T. V. Boyko1,2, Z. Wang1, M. T. Longaker1, G. P. Yang1,3 1Stanford University,Surgery,Palo Alto, CA, USA 2State University Of New York At Buffalo,Surgery,Buffalo, NY, USA 3VA Palo Alto Healthcare Systems,Surgery,Palo Alto, CA, USA
Introduction: We have identified the mouse skeletal progenitor cells consisting of 8 distinct subpopulations capable of self-renewal and giving rise to all three components of the skeleton: bone, cartilage and stroma. The periosteum consists of a thin layer of cells that have been shown to expand and contribute to bone fracture healing. Separately, we recently reported the strong expression of Del1 in cartilage and its potential role in osteoarthritis. Del1 was also strongly expressed in skeletal progenitors, and histology had shown strong expression in the periosteum. We hypothesized that the expression of Del1 in the periosteum served as a marker for the presence of skeletal progenitors and that periosteal cells would be found to consist primarily of skeletal progenitor cells.

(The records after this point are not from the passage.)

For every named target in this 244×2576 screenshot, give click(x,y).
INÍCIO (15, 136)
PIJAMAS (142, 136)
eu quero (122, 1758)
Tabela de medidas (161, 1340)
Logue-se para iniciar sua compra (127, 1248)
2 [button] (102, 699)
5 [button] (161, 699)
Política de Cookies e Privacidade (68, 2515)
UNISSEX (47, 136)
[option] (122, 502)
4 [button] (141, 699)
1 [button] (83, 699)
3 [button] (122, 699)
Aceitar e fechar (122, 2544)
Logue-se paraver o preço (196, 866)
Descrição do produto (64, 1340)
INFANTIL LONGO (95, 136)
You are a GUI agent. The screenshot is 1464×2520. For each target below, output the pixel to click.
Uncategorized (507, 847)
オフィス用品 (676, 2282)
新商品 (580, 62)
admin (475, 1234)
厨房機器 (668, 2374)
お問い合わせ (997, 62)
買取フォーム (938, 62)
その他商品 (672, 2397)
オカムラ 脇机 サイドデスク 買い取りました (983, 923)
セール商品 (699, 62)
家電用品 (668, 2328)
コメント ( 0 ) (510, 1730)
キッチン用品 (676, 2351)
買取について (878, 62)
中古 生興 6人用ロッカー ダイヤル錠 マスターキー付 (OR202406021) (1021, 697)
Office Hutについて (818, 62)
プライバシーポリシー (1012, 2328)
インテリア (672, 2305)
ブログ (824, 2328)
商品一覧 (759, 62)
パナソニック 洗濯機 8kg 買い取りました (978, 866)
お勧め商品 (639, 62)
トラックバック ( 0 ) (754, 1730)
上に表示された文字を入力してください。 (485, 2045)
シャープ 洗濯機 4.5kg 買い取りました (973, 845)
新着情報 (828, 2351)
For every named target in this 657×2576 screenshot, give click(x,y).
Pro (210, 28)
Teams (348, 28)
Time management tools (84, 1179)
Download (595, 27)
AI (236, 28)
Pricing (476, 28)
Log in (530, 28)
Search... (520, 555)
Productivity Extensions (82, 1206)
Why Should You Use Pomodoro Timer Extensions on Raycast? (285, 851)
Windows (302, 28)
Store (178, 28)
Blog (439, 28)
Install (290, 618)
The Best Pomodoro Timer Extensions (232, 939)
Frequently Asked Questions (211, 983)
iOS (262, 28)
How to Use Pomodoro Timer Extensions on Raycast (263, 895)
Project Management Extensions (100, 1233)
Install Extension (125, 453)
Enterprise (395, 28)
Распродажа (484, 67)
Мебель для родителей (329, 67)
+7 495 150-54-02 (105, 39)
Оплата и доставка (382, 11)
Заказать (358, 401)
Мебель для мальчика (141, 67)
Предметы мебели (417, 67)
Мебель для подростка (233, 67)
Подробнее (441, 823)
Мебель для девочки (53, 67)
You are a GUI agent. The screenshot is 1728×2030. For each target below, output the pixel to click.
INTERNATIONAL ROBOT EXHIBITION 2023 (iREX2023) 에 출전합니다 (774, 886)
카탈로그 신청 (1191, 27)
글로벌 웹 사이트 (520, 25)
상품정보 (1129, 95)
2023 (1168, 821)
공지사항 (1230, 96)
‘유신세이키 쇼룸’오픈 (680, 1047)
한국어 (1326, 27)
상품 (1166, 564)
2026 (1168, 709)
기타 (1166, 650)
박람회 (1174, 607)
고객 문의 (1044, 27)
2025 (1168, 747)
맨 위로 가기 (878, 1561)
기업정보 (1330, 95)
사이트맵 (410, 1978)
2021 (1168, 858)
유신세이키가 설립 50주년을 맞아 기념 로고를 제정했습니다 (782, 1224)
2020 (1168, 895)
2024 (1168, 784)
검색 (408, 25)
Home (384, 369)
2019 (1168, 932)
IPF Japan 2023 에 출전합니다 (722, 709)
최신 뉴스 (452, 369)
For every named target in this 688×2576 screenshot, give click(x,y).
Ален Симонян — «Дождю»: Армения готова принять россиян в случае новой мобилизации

Methods: Del1-LacZ mice were anesthetized, the left femur exposed, and the periosteum was injured by scraping with the side of a pair of scissors. The right femur was untouched and used as a control. On post-operative day 7, mice were harvested and processed for histology. To obtain cells for Fluorescent Activated Cell Sorting (FACS) analysis uninjured femurs were stripped of periosteum, which was digested to obtain a cell suspension. Cells were then stained for surface markers of skeletal progenitor cells and FACS was performed to analyze for presence of skeletal progenitor cells.
Results: Strong expression of Del1 could be seen in uninjured periosteum. Using LacZ staining, we demonstrated that these cells underwent expansion with differentiation into hypertrophic cartilage and bone at the injury site. To identify skeletal progenitors within the periosteum, we harvested cells and subjected them to FACS analysis. FACS showed that the largest subpopulation of skeletal progenitors in the periosteum were Bone Cartilage Stroma Progenitor cell population (BCSPs), the skeletal progenitors found to contribute most to fracture healing.
Conclusion: We have previously shown that mouse skeletal progenitor cells play an integral role in bone fracture healing. It has long been known that the periosteum contributes cells to bone repair. We show here that the periosteum contains a large number of skeletal progenitor cells and that the largest population were BCSPs, the cells most involved in fracture repair. Furthermore, we have identified Del1 expression as a strong marker of skeletal progenitor cells. Separately, we have shown that Del1 deletion leads to fracture healing with a decreased bony callus. We conclude that Del1 represents a novel regulator of skeletal progenitor cell biology.